For Germany, this is enough reason to continue advocating the use of peaceful means to contain conflicts. As a civilian actor, the EU is already today a significant player. It is currently conducting eleven missions that are addressing very tangible security issues: European experts are advising Palestinian law enforcement authorities as they work to fight corruption, they are training the Somali coast guard for their anti-smuggling and anti-piracy activities, and they are aiding the tedious fight against organised crime through the Rule of Law Mission in Kosovo.
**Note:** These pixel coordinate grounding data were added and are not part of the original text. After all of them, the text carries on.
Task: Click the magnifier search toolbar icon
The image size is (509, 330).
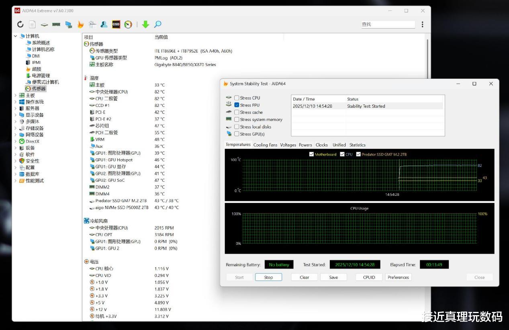Action: (x=158, y=25)
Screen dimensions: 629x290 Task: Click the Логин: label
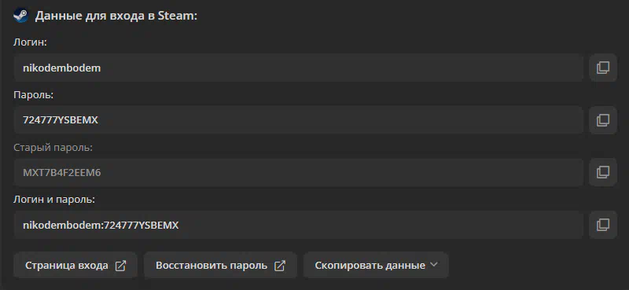30,42
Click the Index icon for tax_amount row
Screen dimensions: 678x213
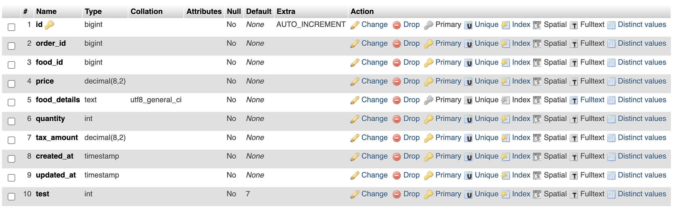click(x=505, y=138)
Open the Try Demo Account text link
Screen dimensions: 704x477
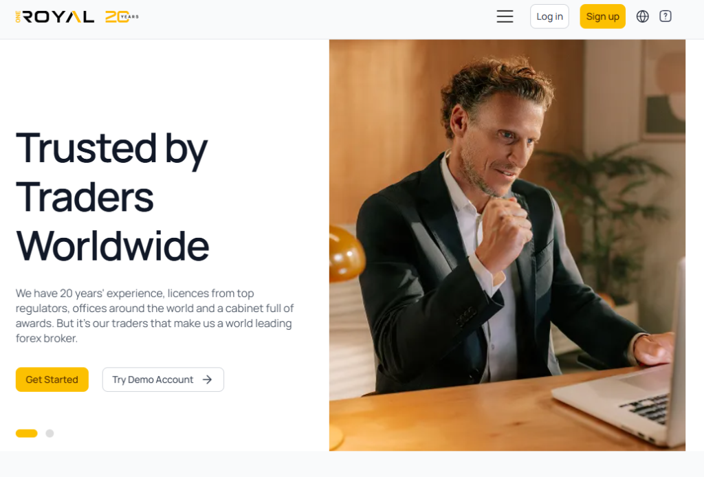click(153, 379)
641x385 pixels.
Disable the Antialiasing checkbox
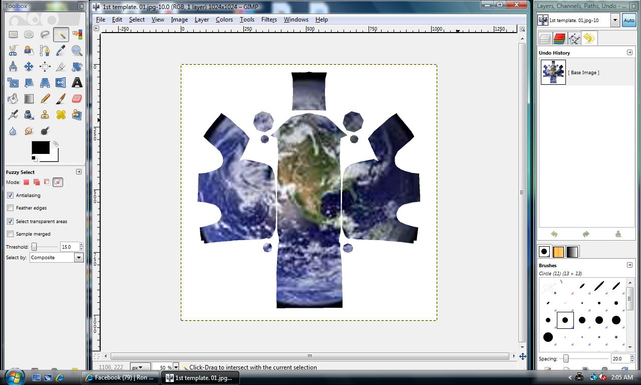point(11,195)
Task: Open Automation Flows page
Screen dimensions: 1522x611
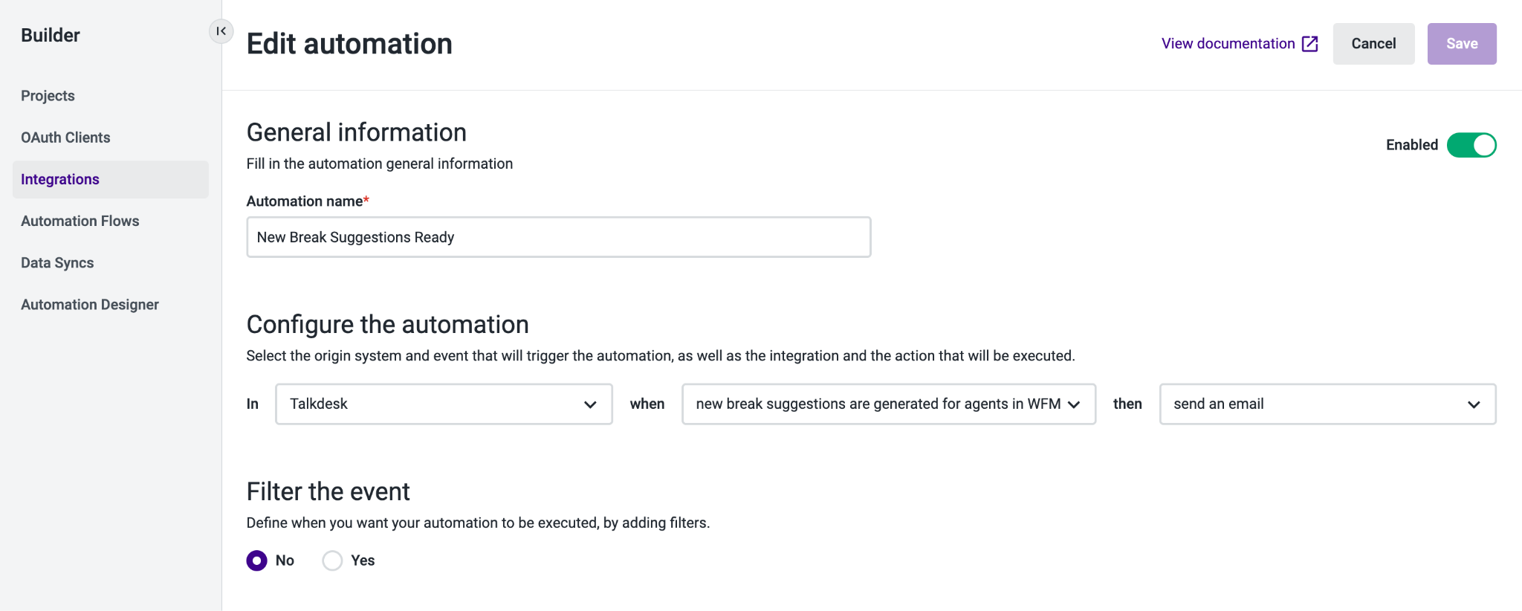Action: coord(80,221)
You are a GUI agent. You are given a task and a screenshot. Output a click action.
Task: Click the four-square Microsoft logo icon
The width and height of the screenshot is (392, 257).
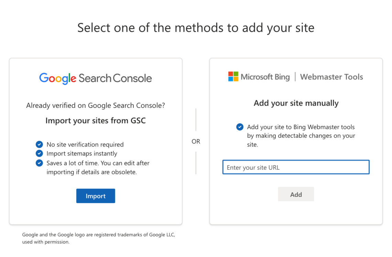(233, 76)
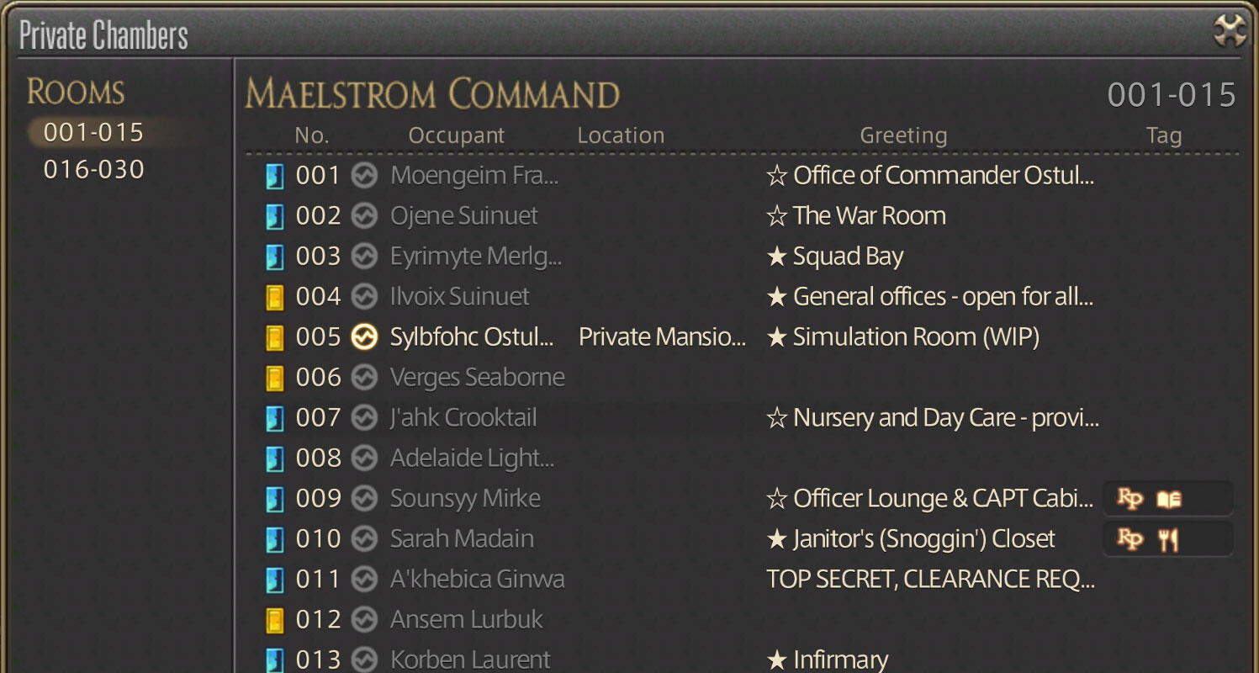Screen dimensions: 1259x673
Task: Select the TOP SECRET room 011 entry
Action: [930, 580]
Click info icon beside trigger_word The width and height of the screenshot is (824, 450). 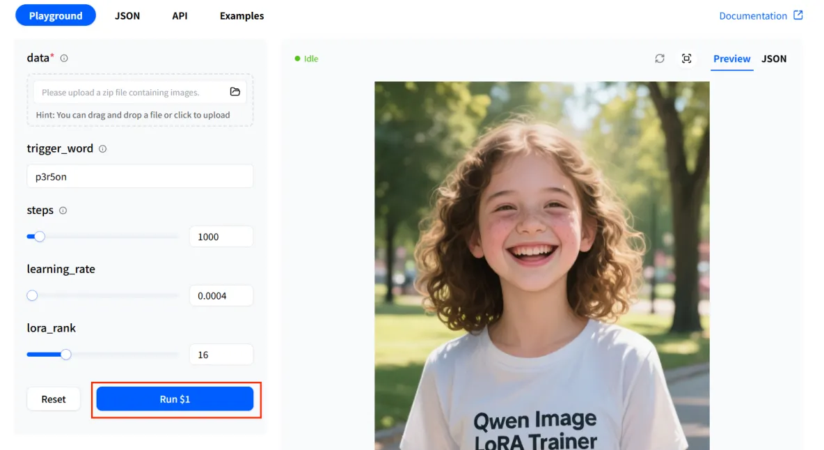102,149
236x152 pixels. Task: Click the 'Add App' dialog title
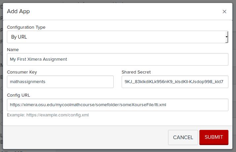(18, 12)
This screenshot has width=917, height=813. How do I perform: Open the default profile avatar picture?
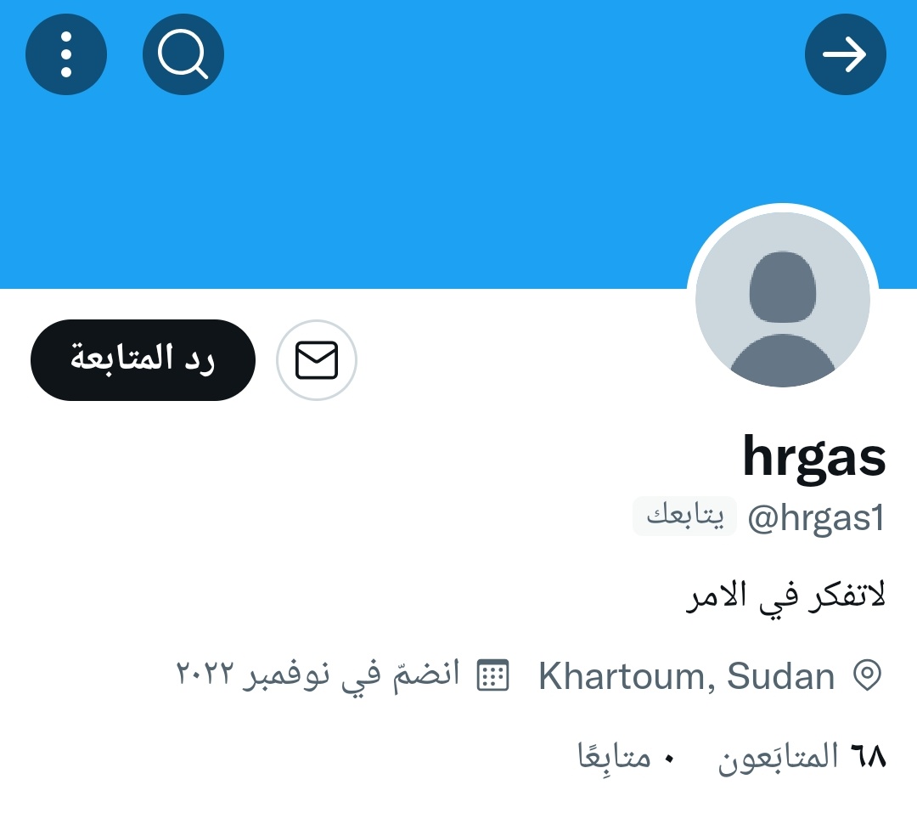click(x=783, y=299)
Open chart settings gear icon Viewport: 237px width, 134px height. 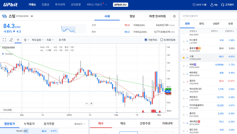[174, 16]
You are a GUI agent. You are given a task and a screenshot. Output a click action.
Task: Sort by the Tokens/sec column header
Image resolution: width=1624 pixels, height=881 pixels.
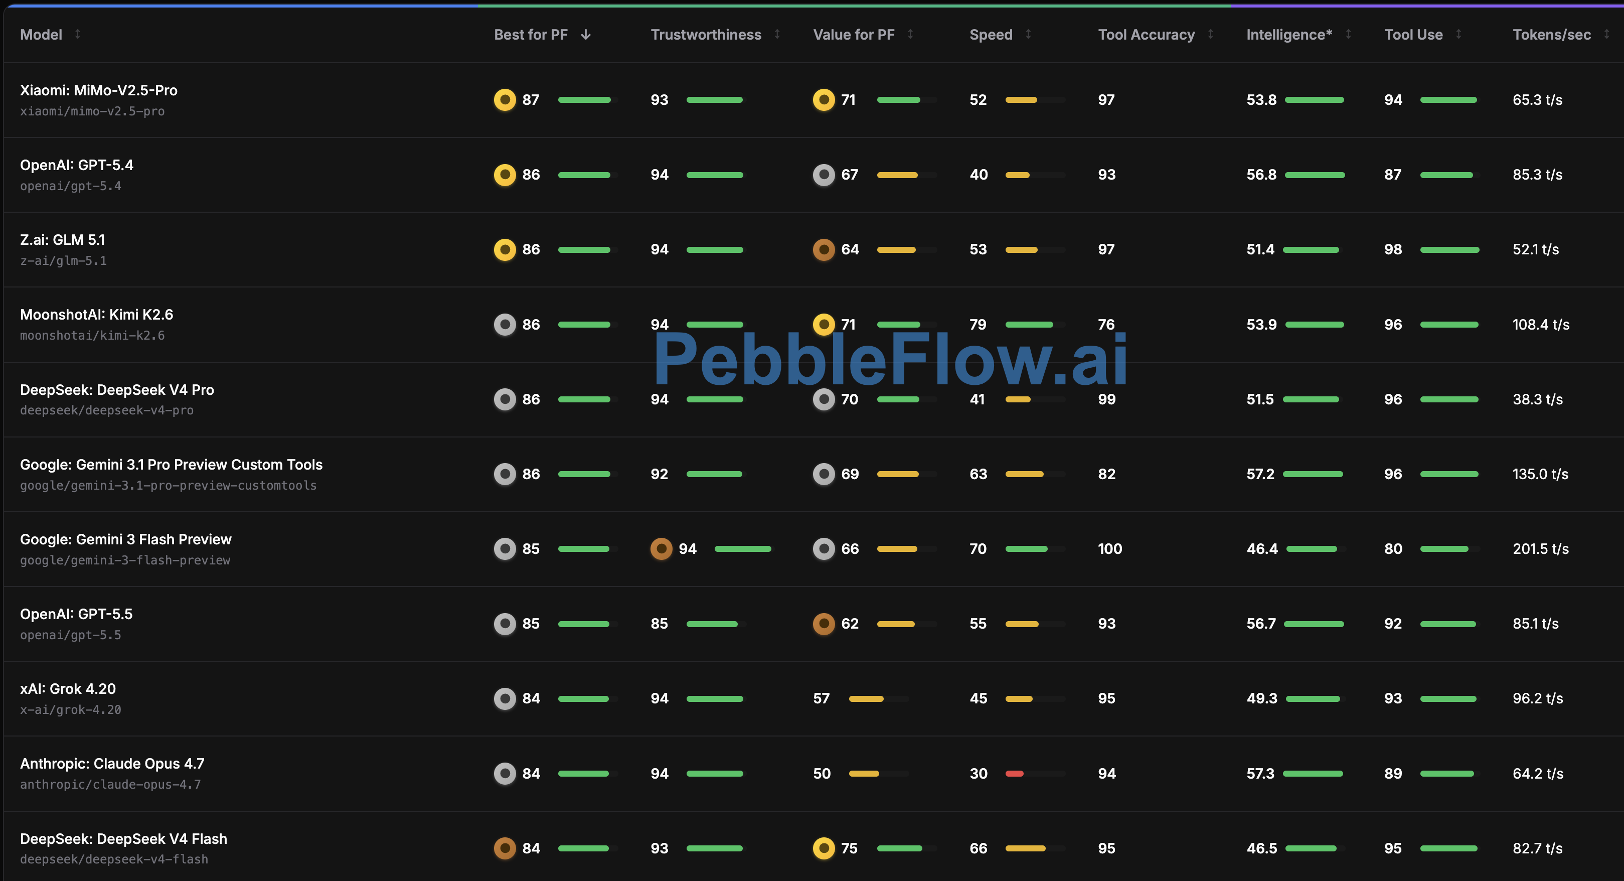[x=1552, y=35]
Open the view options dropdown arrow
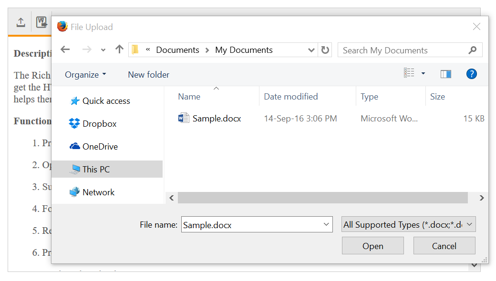This screenshot has height=281, width=496. pos(423,74)
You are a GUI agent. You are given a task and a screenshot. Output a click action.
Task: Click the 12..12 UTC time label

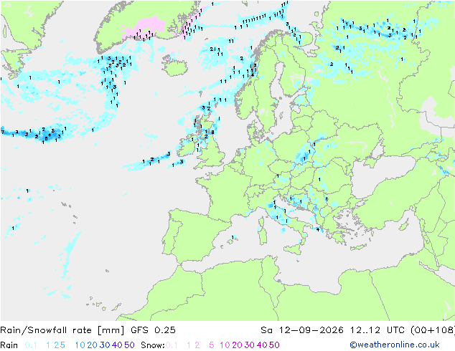pyautogui.click(x=377, y=330)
None of these missions are grabbing headlines. There are no tanks being deployed, and no shots being fired. And yet, to prevent the causes of conflict, these activities are often more effective than live-fire exercises. In the civilian domain, the EU has clout and can do things for which other actors lack expertise or cannot do. How convincing would a Russian-led mission to fight corruption be? Or a Chinese programme to train judges?
Compared to others, we are as strong in this sphere as we aim to be one day militarily. If we continue down this path, then the European Union, and we Germans, too, will have to spend more money. However, if this can prevent failing states and even military stabilisation missions, then it will have been money well invested.
That is why Germany has joined with several partner countries to launch a campaign in Brussels for what can be considered a civilian defence initiative. It needs to become an equally important counterpart to the European Defence Initiative. Now that PESCO, or Permanent Structured Cooperation on security and defence, has been launched, we also need a PESCO Plus for civilian crisis management. Activities of the planned EU military headquarters in Brussels must be fully interlinked with those of the existing EU Operations Centre. In addition to military assets, we need to invest in civilian instruments. Just like we do for the military, the civilian operations centre must be equipped in a way that it can effectively lead its missions and rapidly deploy its assets, as needed.
The EU must learn to better internally coordinate its activities. Member states must make available the resources and personnel that are required for EU-led efforts. That is why we need teams of experts that have been trained in accordance with European standards and that can be deployed on short notice. These teams should comprise legal, medical and law-enforcement personnel, among others, who can rapidly respond to crises as they arise. The Federal Government has for several years now been building such a pool of experts via the Center for International Peace Operations in Berlin. We would be prepared to act as a framework nation, taking experts from other EU member states into our team. We have a clear objective: to promote a civilian and diplomatic approach that can counterbalance military thinking. We must not allow the carnivorous world view to prevail.